GIVEN RECORDS –
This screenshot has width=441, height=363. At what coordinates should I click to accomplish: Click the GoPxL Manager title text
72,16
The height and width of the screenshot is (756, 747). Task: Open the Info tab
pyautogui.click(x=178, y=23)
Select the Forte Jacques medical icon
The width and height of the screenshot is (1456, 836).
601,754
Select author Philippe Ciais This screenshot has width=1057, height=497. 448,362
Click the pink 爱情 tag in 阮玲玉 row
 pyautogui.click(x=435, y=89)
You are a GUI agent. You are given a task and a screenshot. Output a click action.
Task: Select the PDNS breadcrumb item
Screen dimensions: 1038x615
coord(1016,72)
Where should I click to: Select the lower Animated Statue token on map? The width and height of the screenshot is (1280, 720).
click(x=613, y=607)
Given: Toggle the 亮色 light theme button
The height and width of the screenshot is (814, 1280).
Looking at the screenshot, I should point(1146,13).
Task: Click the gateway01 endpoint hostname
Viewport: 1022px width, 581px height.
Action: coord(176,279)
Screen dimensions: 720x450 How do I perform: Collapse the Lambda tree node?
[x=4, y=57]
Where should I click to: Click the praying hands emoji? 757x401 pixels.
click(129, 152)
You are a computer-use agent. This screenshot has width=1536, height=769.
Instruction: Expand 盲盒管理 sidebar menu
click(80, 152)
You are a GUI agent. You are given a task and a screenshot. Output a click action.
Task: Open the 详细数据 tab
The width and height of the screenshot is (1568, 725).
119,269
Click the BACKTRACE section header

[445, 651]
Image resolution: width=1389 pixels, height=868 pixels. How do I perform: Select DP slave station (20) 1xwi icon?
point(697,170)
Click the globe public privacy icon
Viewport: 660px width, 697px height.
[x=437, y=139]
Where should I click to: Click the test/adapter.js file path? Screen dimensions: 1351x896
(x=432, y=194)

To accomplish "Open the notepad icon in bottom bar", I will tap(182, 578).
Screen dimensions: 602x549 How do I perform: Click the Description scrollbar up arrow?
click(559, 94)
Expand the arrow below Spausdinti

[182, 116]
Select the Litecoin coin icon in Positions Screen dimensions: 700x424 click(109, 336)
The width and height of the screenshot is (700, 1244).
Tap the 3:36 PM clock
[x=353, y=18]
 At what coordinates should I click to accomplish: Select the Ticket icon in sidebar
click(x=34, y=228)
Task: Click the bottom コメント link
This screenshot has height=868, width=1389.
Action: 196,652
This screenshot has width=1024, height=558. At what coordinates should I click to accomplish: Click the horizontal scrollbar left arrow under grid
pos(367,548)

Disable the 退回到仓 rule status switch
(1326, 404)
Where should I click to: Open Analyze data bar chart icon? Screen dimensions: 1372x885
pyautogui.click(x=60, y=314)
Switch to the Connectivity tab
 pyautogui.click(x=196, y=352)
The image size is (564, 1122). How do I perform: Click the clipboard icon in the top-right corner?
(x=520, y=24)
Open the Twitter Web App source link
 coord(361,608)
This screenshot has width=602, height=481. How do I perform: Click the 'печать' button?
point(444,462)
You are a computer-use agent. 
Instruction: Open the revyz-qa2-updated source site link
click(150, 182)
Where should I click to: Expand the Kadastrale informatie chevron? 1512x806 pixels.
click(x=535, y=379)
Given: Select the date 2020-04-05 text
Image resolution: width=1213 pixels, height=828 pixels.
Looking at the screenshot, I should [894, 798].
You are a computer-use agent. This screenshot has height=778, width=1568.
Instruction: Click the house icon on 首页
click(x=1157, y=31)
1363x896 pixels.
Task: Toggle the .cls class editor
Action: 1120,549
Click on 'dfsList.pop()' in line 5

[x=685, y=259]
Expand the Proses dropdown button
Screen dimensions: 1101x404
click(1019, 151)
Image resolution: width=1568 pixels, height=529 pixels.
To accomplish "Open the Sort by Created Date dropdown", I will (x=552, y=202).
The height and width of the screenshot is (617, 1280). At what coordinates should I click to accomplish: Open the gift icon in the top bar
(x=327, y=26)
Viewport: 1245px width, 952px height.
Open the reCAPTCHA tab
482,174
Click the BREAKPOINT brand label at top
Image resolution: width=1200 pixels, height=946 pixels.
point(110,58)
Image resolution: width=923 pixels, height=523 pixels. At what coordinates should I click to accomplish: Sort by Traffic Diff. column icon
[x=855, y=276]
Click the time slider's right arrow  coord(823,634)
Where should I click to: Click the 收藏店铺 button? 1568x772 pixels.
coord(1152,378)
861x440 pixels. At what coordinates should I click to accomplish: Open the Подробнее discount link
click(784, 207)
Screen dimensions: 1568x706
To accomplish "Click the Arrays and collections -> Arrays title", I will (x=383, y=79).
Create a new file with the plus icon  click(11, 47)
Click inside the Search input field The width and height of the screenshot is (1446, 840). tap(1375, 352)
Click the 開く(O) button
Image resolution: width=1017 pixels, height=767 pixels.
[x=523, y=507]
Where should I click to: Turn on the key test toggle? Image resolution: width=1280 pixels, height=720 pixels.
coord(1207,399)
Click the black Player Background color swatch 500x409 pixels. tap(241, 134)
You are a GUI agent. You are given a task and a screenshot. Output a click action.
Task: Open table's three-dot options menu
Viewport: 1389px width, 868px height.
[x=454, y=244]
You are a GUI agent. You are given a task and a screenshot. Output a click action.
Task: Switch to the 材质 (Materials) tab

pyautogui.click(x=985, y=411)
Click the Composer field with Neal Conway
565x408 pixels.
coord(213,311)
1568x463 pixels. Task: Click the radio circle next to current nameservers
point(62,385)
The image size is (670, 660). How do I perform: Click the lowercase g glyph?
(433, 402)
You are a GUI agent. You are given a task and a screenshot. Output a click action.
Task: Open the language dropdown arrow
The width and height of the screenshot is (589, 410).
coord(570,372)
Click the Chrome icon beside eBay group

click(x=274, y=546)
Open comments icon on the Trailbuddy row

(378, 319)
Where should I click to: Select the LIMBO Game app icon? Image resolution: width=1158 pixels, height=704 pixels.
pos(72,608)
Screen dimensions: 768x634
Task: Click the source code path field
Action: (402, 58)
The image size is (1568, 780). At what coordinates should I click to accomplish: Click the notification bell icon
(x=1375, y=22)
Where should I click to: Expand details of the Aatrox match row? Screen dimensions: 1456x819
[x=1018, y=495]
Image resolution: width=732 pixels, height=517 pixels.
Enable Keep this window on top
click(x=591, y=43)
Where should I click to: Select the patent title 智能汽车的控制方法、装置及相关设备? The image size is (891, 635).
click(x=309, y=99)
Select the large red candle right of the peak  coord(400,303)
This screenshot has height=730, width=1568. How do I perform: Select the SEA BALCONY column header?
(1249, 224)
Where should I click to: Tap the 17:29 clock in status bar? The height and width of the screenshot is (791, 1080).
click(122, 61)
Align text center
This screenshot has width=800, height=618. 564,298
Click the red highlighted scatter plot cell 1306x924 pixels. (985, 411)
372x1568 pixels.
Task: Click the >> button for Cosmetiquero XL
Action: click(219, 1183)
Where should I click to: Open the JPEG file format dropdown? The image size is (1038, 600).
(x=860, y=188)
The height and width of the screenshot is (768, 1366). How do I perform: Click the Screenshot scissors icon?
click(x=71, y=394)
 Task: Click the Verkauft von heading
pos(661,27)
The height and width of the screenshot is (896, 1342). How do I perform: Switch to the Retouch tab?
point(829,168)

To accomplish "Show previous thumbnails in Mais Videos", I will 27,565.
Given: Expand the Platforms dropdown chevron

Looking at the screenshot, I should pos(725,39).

SET EXERCISE – Copy all of the rows above word for word, keeping every line as it is.

ANSWER FOR THE TASK –
This screenshot has width=441, height=363. At what coordinates should I click to accomplish: Click the GoPxL Manager title text
72,16
The height and width of the screenshot is (756, 747). Task: Open the Info tab
pyautogui.click(x=178, y=23)
Select the Forte Jacques medical icon
The width and height of the screenshot is (1456, 836).
601,754
Select author Philippe Ciais This screenshot has width=1057, height=497. 448,362
Click the pink 爱情 tag in 阮玲玉 row
 pyautogui.click(x=435, y=89)
You are a GUI agent. You are given a task and a screenshot. Output a click action.
Task: Select the PDNS breadcrumb item
Screen dimensions: 1038x615
coord(1016,72)
Where should I click to: Select the lower Animated Statue token on map? The width and height of the screenshot is (1280, 720).
click(x=613, y=607)
Given: Toggle the 亮色 light theme button
The height and width of the screenshot is (814, 1280).
Looking at the screenshot, I should point(1146,13).
Task: Click the gateway01 endpoint hostname
Viewport: 1022px width, 581px height.
Action: coord(176,279)
Screen dimensions: 720x450 How do I perform: Collapse the Lambda tree node?
[x=4, y=57]
Where should I click to: Click the praying hands emoji? 757x401 pixels.
click(129, 152)
You are a computer-use agent. This screenshot has width=1536, height=769.
Instruction: Expand 盲盒管理 sidebar menu
click(80, 152)
You are a GUI agent. You are given a task and a screenshot. Output a click action.
Task: Open the 详细数据 tab
The width and height of the screenshot is (1568, 725).
119,269
Click the BACKTRACE section header

[445, 651]
Image resolution: width=1389 pixels, height=868 pixels. How do I perform: Select DP slave station (20) 1xwi icon?
point(697,170)
Click the globe public privacy icon
Viewport: 660px width, 697px height.
[x=437, y=139]
Where should I click to: Click the test/adapter.js file path? Screen dimensions: 1351x896
(x=432, y=194)

To accomplish "Open the notepad icon in bottom bar", I will tap(182, 578).
Screen dimensions: 602x549 How do I perform: Click the Description scrollbar up arrow?
click(559, 94)
Expand the arrow below Spausdinti

[182, 116]
Select the Litecoin coin icon in Positions Screen dimensions: 700x424 click(109, 336)
The width and height of the screenshot is (700, 1244).
Tap the 3:36 PM clock
[x=353, y=18]
 At what coordinates should I click to accomplish: Select the Ticket icon in sidebar
click(x=34, y=228)
Task: Click the bottom コメント link
This screenshot has height=868, width=1389.
Action: 196,652
This screenshot has width=1024, height=558. At what coordinates should I click to accomplish: Click the horizontal scrollbar left arrow under grid
pos(367,548)

Disable the 退回到仓 rule status switch
(1326, 404)
Where should I click to: Open Analyze data bar chart icon? Screen dimensions: 1372x885
pyautogui.click(x=60, y=314)
Switch to the Connectivity tab
 pyautogui.click(x=196, y=352)
The image size is (564, 1122). How do I perform: Click the clipboard icon in the top-right corner?
(x=520, y=24)
Open the Twitter Web App source link
 coord(361,608)
This screenshot has width=602, height=481. How do I perform: Click the 'печать' button?
point(444,462)
You are a computer-use agent. 
Instruction: Open the revyz-qa2-updated source site link
click(150, 182)
Where should I click to: Expand the Kadastrale informatie chevron? 1512x806 pixels.
click(x=535, y=379)
Given: Select the date 2020-04-05 text
Image resolution: width=1213 pixels, height=828 pixels.
Looking at the screenshot, I should [894, 798].
You are a computer-use agent. This screenshot has height=778, width=1568.
Instruction: Click the house icon on 首页
click(x=1157, y=31)
1363x896 pixels.
Task: Toggle the .cls class editor
Action: 1120,549
Click on 'dfsList.pop()' in line 5

[x=685, y=259]
Expand the Proses dropdown button
Screen dimensions: 1101x404
click(1019, 151)
Image resolution: width=1568 pixels, height=529 pixels.
To accomplish "Open the Sort by Created Date dropdown", I will (x=552, y=202).
The height and width of the screenshot is (617, 1280). At what coordinates should I click to accomplish: Open the gift icon in the top bar
(x=327, y=26)
Viewport: 1245px width, 952px height.
Open the reCAPTCHA tab
482,174
Click the BREAKPOINT brand label at top
Image resolution: width=1200 pixels, height=946 pixels.
point(110,58)
Image resolution: width=923 pixels, height=523 pixels. At what coordinates should I click to accomplish: Sort by Traffic Diff. column icon
[x=855, y=276]
Click the time slider's right arrow  coord(823,634)
Where should I click to: Click the 收藏店铺 button? 1568x772 pixels.
coord(1152,378)
861x440 pixels. At what coordinates should I click to accomplish: Open the Подробнее discount link
click(784, 207)
Screen dimensions: 1568x706
To accomplish "Click the Arrays and collections -> Arrays title", I will (x=383, y=79).
Create a new file with the plus icon  click(11, 47)
Click inside the Search input field The width and height of the screenshot is (1446, 840). tap(1375, 352)
Click the 開く(O) button
Image resolution: width=1017 pixels, height=767 pixels.
[x=523, y=507]
Where should I click to: Turn on the key test toggle? Image resolution: width=1280 pixels, height=720 pixels.
coord(1207,399)
Click the black Player Background color swatch 500x409 pixels. tap(241, 134)
You are a GUI agent. You are given a task and a screenshot. Output a click action.
Task: Open table's three-dot options menu
Viewport: 1389px width, 868px height.
[x=454, y=244]
You are a GUI agent. You are given a task and a screenshot. Output a click action.
Task: Switch to the 材质 (Materials) tab

pyautogui.click(x=985, y=411)
Click the Composer field with Neal Conway
565x408 pixels.
coord(213,311)
1568x463 pixels. Task: Click the radio circle next to current nameservers
point(62,385)
The image size is (670, 660). How do I perform: Click the lowercase g glyph?
(433, 402)
You are a GUI agent. You are given a task and a screenshot. Output a click action.
Task: Open the language dropdown arrow
The width and height of the screenshot is (589, 410).
coord(570,372)
Click the Chrome icon beside eBay group

click(x=274, y=546)
Open comments icon on the Trailbuddy row

(378, 319)
Where should I click to: Select the LIMBO Game app icon? Image resolution: width=1158 pixels, height=704 pixels.
pos(72,608)
Screen dimensions: 768x634
Task: Click the source code path field
Action: (402, 58)
The image size is (1568, 780). At what coordinates should I click to accomplish: Click the notification bell icon
(x=1375, y=22)
Where should I click to: Expand details of the Aatrox match row? Screen dimensions: 1456x819
[x=1018, y=495]
Image resolution: width=732 pixels, height=517 pixels.
Enable Keep this window on top
click(x=591, y=43)
Where should I click to: Select the patent title 智能汽车的控制方法、装置及相关设备? The image size is (891, 635).
click(x=309, y=99)
Select the large red candle right of the peak  coord(400,303)
This screenshot has height=730, width=1568. How do I perform: Select the SEA BALCONY column header?
(1249, 224)
Where should I click to: Tap the 17:29 clock in status bar? The height and width of the screenshot is (791, 1080).
click(122, 61)
Align text center
This screenshot has width=800, height=618. 564,298
Click the red highlighted scatter plot cell 1306x924 pixels. (985, 411)
372x1568 pixels.
Task: Click the >> button for Cosmetiquero XL
Action: click(219, 1183)
Where should I click to: Open the JPEG file format dropdown? The image size is (1038, 600).
(x=860, y=188)
The height and width of the screenshot is (768, 1366). How do I perform: Click the Screenshot scissors icon?
click(x=71, y=394)
 Task: Click the Verkauft von heading
pos(661,27)
The height and width of the screenshot is (896, 1342). How do I perform: Switch to the Retouch tab?
point(829,168)

To accomplish "Show previous thumbnails in Mais Videos", I will 27,565.
Given: Expand the Platforms dropdown chevron

Looking at the screenshot, I should pos(725,39).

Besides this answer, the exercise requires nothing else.